• **Lines for locating described items**:
═══
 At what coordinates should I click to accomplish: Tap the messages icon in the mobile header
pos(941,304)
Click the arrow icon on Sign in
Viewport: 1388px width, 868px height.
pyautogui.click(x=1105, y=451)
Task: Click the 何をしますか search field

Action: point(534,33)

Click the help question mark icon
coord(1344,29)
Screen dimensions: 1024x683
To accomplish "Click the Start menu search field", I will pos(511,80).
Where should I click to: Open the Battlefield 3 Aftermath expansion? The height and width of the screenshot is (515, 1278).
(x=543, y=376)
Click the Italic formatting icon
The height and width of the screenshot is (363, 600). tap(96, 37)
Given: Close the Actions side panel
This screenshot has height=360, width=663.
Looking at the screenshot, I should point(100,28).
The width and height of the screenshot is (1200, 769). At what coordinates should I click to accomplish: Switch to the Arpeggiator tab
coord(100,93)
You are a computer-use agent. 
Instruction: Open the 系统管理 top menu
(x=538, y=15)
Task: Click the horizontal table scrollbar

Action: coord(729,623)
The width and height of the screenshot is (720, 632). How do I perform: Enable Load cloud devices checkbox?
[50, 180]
═══
• **YOUR INSTRUCTIONS**:
Update all of the lines above by replacing every occurrence of "icon" with "button", and leave everything else unchanged.

• **ANSWER FOR THE TASK**:
 At what coordinates should I click to accomplish: Tap the messages button in the mobile header
pos(941,304)
Click the arrow button on Sign in
Viewport: 1388px width, 868px height.
pyautogui.click(x=1105, y=451)
Task: Click the 何をしますか search field

Action: point(534,33)

Click the help question mark button
coord(1344,29)
Screen dimensions: 1024x683
To accomplish "Click the Start menu search field", I will pos(511,80).
Where should I click to: Open the Battlefield 3 Aftermath expansion? The height and width of the screenshot is (515, 1278).
(x=543, y=376)
Click the Italic formatting button
The height and width of the screenshot is (363, 600). tap(96, 37)
Given: Close the Actions side panel
This screenshot has height=360, width=663.
Looking at the screenshot, I should point(100,28).
The width and height of the screenshot is (1200, 769). At what coordinates should I click to accomplish: Switch to the Arpeggiator tab
coord(100,93)
You are a computer-use agent. 
Instruction: Open the 系统管理 top menu
(x=538, y=15)
Task: Click the horizontal table scrollbar

Action: coord(729,623)
The width and height of the screenshot is (720, 632). How do I perform: Enable Load cloud devices checkbox?
[50, 180]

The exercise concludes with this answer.